**YOUR GOAL:** The span to copy runs from the line containing "The width and height of the screenshot is (508, 287)." to the last line below. Copy it exactly, with nothing else.
■ ■ ■ ■
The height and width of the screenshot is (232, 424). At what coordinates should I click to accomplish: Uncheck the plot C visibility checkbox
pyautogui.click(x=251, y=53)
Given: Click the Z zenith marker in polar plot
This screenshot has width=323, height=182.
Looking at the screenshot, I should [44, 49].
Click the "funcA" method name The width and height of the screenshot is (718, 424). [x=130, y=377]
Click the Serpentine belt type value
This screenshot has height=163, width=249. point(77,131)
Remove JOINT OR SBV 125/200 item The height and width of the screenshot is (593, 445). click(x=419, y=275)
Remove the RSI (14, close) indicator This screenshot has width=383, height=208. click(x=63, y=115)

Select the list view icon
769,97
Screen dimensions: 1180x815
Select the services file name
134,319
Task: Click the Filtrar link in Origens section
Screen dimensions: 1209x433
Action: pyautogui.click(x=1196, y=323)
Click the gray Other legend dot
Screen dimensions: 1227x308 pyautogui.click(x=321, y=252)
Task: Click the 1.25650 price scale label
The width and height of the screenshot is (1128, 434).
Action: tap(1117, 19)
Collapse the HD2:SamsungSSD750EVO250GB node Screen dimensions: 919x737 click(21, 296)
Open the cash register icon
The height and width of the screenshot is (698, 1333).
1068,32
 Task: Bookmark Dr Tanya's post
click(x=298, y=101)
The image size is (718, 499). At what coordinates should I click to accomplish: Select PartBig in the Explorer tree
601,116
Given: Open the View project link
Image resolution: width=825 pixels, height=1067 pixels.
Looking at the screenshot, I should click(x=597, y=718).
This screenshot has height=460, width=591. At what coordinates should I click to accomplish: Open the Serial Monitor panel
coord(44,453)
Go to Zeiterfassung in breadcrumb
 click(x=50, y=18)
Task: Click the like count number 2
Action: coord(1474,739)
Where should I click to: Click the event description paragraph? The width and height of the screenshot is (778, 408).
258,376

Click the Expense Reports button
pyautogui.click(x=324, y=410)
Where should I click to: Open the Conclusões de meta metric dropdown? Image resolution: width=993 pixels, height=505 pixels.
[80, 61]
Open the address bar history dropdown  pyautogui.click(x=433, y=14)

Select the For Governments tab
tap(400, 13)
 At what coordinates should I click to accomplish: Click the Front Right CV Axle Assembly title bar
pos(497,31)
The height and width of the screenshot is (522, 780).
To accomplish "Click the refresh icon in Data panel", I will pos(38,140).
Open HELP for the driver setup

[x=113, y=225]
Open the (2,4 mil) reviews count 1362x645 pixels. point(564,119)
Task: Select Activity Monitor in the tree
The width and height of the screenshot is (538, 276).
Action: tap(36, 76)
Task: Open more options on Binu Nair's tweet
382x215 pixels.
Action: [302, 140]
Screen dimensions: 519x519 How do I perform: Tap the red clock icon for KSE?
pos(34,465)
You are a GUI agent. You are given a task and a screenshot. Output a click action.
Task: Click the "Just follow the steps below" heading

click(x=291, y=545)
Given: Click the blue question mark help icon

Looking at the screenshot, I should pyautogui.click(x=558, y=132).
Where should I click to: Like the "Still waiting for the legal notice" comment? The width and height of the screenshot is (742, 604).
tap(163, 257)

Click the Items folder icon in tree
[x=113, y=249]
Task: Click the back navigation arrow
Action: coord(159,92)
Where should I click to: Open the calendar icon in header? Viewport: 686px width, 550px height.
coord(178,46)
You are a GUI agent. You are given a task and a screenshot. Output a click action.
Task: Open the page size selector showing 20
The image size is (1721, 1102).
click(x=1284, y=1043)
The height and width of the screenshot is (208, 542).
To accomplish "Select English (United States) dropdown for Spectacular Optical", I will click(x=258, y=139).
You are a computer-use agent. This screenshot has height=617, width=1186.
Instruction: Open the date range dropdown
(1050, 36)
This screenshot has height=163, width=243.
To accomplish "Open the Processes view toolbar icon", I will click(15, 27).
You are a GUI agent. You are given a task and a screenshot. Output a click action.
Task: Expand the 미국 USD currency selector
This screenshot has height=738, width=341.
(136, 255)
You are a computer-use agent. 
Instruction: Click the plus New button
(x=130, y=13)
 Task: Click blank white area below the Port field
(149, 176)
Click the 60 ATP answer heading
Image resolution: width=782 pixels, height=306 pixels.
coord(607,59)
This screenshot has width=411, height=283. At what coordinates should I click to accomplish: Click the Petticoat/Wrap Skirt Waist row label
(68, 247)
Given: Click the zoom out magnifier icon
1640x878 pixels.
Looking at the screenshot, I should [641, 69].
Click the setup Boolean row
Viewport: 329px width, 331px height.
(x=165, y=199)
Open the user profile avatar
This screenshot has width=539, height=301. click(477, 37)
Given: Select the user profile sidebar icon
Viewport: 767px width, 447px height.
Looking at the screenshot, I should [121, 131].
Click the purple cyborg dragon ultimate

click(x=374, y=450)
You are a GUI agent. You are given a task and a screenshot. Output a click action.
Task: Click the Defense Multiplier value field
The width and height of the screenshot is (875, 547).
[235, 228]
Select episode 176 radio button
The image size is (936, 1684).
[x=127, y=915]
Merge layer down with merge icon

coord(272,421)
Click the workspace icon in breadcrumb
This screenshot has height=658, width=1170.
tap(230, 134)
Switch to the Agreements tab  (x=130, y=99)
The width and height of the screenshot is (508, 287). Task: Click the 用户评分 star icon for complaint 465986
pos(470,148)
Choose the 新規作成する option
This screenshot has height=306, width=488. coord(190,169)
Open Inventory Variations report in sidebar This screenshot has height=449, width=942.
■ ■ ■ ■
**ANSWER SECTION:**
The width and height of the screenshot is (508, 287). Task: Click the 用户评分 star icon for complaint 465986
pos(470,148)
Choose the 新規作成する option
This screenshot has height=306, width=488. coord(190,169)
Open Inventory Variations report in sidebar This screenshot has height=449, width=942.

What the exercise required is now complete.